**Required work:**
Give back the lines of the records exactly, starting at the first and ending at the one with "Viewport: 1555px width, 784px height.".
——
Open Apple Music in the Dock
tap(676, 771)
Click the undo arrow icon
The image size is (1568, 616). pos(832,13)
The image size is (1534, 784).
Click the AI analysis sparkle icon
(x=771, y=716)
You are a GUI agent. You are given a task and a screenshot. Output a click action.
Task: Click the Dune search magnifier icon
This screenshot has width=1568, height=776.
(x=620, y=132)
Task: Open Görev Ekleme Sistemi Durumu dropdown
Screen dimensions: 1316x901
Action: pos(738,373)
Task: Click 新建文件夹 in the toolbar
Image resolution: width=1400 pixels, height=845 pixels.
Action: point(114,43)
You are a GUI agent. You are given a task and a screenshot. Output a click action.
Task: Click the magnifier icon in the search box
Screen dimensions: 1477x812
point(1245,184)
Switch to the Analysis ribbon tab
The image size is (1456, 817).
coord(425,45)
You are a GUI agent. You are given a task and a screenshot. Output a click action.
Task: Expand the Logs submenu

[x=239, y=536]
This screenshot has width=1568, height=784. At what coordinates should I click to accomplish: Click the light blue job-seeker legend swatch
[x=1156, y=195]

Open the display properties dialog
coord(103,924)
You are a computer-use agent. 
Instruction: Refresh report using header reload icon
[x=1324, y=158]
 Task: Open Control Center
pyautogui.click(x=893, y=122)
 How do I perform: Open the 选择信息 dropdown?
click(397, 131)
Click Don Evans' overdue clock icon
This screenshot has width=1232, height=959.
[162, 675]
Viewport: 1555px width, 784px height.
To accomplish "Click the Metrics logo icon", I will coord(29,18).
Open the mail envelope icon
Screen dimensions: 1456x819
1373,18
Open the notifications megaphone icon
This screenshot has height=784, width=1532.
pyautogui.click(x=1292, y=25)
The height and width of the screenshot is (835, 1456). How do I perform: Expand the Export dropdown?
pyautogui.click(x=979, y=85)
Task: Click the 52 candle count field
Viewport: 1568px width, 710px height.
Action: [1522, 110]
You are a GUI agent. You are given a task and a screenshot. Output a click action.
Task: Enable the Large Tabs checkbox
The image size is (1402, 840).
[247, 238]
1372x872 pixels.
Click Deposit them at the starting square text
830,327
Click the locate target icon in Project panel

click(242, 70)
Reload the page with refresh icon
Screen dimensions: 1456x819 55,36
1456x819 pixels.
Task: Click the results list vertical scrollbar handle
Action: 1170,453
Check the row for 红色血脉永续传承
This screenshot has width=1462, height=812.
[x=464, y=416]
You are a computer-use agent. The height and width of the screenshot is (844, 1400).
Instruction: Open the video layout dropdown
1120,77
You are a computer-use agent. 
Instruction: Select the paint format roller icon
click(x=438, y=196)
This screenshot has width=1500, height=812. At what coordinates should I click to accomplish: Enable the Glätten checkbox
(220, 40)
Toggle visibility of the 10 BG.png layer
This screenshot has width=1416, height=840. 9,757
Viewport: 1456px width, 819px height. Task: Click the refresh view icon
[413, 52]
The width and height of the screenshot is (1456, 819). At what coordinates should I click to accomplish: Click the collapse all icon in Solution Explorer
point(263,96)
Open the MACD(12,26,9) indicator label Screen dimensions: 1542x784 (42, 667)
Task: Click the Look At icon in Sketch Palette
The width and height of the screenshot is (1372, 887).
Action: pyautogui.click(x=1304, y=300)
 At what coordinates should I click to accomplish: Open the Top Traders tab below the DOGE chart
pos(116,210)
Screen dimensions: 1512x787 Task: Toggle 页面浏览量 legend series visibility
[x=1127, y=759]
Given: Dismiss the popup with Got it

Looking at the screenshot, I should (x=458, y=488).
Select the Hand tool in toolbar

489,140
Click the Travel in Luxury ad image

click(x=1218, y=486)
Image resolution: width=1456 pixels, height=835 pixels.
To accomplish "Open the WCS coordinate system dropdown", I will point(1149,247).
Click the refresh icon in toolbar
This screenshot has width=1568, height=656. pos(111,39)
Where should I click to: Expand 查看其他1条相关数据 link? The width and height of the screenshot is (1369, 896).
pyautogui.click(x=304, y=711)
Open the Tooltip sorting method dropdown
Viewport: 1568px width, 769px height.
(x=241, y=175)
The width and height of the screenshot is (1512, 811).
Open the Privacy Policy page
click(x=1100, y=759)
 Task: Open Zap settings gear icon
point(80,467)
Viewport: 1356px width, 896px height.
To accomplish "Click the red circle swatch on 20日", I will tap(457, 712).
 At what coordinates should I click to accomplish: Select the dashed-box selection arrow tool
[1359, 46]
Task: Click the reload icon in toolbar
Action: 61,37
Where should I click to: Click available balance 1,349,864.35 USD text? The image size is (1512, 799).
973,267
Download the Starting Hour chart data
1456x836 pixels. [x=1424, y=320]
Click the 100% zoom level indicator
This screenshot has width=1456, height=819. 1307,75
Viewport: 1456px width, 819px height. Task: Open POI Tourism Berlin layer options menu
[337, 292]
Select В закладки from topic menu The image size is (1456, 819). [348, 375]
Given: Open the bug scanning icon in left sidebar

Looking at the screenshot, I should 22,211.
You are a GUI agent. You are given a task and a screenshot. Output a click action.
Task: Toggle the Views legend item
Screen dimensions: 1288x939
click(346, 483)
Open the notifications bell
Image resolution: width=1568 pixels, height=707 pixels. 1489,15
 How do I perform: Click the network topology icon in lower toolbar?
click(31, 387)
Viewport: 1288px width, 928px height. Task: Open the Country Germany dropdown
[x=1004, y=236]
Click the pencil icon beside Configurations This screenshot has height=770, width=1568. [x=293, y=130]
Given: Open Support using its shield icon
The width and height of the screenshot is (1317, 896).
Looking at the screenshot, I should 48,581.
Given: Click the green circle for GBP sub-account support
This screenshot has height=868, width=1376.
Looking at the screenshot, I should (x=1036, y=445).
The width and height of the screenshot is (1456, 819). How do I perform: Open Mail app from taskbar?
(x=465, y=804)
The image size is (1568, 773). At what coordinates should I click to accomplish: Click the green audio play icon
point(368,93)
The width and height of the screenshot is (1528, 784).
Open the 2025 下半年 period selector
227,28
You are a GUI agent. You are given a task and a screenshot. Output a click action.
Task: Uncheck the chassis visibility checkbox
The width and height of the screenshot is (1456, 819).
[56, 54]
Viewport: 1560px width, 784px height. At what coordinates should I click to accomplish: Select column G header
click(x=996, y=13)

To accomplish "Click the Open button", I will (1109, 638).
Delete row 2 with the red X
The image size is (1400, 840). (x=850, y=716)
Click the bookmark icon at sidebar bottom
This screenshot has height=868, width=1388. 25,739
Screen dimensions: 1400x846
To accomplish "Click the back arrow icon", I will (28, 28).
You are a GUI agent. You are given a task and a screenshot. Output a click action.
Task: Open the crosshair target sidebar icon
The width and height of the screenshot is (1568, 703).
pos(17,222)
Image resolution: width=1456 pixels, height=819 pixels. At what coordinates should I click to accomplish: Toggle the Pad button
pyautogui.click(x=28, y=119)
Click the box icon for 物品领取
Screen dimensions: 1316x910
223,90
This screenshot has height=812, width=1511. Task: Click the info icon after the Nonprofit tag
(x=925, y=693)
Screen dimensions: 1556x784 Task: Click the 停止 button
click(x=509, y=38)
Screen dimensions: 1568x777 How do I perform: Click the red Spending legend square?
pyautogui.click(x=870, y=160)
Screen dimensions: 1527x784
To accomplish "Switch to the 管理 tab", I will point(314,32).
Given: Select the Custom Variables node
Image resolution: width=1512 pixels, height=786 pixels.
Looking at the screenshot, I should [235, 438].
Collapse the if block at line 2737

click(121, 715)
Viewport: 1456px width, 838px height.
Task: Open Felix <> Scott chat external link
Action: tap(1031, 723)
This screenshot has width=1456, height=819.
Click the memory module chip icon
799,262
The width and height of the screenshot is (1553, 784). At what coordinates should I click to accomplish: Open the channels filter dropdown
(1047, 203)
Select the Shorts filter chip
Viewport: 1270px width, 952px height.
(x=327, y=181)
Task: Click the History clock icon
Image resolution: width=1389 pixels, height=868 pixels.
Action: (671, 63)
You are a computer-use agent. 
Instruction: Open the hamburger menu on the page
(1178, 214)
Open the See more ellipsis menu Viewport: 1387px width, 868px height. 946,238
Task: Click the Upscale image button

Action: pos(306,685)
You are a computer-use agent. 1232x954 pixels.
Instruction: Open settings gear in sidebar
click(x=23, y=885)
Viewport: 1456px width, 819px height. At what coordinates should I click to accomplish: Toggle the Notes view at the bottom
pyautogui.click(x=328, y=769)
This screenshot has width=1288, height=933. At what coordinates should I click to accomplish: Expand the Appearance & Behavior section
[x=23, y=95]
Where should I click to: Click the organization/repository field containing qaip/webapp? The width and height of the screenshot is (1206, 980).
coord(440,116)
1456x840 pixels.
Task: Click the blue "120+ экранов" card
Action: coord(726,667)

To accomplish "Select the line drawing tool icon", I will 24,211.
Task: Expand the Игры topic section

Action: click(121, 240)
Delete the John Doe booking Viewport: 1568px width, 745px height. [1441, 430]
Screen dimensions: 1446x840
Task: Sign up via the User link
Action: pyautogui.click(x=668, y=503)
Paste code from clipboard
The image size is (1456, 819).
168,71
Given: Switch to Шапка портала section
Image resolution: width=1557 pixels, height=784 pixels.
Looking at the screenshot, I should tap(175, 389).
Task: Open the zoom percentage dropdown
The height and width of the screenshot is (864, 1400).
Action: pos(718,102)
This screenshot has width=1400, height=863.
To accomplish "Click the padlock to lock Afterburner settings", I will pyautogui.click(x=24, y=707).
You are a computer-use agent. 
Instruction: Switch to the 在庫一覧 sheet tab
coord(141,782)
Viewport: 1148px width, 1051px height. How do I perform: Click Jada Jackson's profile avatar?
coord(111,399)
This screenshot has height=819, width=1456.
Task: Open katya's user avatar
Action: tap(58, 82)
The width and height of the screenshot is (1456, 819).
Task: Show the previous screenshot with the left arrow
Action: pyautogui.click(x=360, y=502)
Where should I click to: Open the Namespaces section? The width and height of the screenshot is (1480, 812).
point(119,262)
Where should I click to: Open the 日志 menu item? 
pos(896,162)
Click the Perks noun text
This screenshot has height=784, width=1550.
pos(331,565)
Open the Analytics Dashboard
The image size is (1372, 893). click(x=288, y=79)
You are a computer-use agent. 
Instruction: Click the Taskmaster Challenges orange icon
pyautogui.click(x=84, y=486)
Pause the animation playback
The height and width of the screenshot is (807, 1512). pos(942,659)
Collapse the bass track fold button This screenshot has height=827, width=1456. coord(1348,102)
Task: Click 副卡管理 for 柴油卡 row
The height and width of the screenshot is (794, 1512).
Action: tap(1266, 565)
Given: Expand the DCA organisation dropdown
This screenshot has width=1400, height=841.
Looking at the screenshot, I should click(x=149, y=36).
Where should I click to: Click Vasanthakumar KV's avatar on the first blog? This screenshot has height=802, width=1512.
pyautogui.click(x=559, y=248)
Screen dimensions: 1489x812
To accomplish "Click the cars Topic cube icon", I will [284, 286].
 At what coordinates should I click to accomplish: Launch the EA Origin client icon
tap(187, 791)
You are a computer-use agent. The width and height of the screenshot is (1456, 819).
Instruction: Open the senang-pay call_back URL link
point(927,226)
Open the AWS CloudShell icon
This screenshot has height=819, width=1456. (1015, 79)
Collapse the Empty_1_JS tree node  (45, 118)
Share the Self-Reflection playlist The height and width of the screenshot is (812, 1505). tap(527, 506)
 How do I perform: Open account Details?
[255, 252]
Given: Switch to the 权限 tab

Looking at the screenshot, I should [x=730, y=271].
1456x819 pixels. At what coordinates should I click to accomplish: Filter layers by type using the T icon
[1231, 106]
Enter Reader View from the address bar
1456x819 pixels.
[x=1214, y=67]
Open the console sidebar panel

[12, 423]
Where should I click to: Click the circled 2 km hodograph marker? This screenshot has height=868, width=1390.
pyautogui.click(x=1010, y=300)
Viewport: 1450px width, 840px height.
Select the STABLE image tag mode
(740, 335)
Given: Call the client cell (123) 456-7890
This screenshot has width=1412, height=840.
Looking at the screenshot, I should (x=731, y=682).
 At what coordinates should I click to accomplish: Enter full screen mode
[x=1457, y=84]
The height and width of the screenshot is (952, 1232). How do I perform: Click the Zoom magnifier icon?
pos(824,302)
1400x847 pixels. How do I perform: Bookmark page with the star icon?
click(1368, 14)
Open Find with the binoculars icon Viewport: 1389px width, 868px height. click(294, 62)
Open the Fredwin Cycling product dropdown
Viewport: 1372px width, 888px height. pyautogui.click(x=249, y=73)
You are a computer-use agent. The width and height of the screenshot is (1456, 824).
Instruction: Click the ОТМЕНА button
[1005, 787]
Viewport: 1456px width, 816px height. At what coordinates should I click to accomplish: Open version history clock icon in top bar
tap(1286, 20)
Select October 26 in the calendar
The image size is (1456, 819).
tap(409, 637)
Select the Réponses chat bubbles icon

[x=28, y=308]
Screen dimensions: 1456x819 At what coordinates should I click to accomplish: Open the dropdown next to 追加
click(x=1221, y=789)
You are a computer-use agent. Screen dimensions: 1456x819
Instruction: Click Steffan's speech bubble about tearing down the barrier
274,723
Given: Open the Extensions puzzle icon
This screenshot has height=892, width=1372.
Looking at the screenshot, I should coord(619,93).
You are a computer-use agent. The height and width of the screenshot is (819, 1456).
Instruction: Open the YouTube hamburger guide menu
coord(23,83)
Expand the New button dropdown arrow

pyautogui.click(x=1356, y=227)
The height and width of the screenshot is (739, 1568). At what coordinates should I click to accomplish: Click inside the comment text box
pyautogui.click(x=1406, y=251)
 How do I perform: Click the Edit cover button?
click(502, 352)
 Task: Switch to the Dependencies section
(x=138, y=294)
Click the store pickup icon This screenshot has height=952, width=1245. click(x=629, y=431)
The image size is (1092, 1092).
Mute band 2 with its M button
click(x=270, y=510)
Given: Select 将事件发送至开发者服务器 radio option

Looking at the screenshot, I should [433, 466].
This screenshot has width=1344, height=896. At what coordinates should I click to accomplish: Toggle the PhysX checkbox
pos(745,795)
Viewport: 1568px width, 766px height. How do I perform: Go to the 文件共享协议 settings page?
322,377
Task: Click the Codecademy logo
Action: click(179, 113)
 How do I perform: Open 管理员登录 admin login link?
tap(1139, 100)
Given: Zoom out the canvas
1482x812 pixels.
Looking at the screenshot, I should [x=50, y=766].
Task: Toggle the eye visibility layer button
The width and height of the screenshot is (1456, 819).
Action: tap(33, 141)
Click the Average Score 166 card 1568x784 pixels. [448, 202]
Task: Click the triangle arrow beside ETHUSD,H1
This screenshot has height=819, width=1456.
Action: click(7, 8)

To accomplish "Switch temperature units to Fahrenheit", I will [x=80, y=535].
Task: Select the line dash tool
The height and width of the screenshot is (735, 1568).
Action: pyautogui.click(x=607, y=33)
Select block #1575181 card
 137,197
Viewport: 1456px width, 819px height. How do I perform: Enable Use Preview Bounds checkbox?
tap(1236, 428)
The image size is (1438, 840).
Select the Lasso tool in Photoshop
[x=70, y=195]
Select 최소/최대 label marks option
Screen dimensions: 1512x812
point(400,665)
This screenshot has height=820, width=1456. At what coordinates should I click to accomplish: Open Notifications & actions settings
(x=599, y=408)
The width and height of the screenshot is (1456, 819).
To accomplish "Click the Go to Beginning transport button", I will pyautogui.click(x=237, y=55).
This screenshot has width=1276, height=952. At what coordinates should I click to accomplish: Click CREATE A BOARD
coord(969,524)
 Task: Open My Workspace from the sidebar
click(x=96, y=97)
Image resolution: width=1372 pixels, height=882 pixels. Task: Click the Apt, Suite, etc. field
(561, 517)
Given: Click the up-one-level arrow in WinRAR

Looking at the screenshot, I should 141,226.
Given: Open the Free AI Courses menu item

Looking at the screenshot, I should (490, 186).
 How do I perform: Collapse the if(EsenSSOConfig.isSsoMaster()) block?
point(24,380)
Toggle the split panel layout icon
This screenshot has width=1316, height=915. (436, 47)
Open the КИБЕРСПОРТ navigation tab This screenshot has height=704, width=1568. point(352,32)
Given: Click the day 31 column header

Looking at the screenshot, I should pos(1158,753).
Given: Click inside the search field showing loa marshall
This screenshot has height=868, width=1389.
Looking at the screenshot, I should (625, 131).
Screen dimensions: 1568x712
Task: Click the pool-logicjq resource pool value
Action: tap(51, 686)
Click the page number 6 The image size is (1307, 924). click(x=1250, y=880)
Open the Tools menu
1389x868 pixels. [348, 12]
——
**Written answer:**
Open Apple Music in the Dock
tap(676, 771)
Click the undo arrow icon
The image size is (1568, 616). pos(832,13)
The image size is (1534, 784).
Click the AI analysis sparkle icon
(x=771, y=716)
You are a GUI agent. You are given a task and a screenshot. Output a click action.
Task: Click the Dune search magnifier icon
This screenshot has width=1568, height=776.
(x=620, y=132)
Task: Open Görev Ekleme Sistemi Durumu dropdown
Screen dimensions: 1316x901
Action: pos(738,373)
Task: Click 新建文件夹 in the toolbar
Image resolution: width=1400 pixels, height=845 pixels.
Action: point(114,43)
You are a GUI agent. You are given a task and a screenshot. Output a click action.
Task: Click the magnifier icon in the search box
Screen dimensions: 1477x812
point(1245,184)
Switch to the Analysis ribbon tab
The image size is (1456, 817).
coord(425,45)
You are a GUI agent. You are given a task and a screenshot. Output a click action.
Task: Expand the Logs submenu

[x=239, y=536]
This screenshot has width=1568, height=784. At what coordinates should I click to accomplish: Click the light blue job-seeker legend swatch
[x=1156, y=195]

Open the display properties dialog
coord(103,924)
You are a computer-use agent. 
Instruction: Refresh report using header reload icon
[x=1324, y=158]
 Task: Open Control Center
pyautogui.click(x=893, y=122)
 How do I perform: Open the 选择信息 dropdown?
click(397, 131)
Click Don Evans' overdue clock icon
This screenshot has width=1232, height=959.
[162, 675]
Viewport: 1555px width, 784px height.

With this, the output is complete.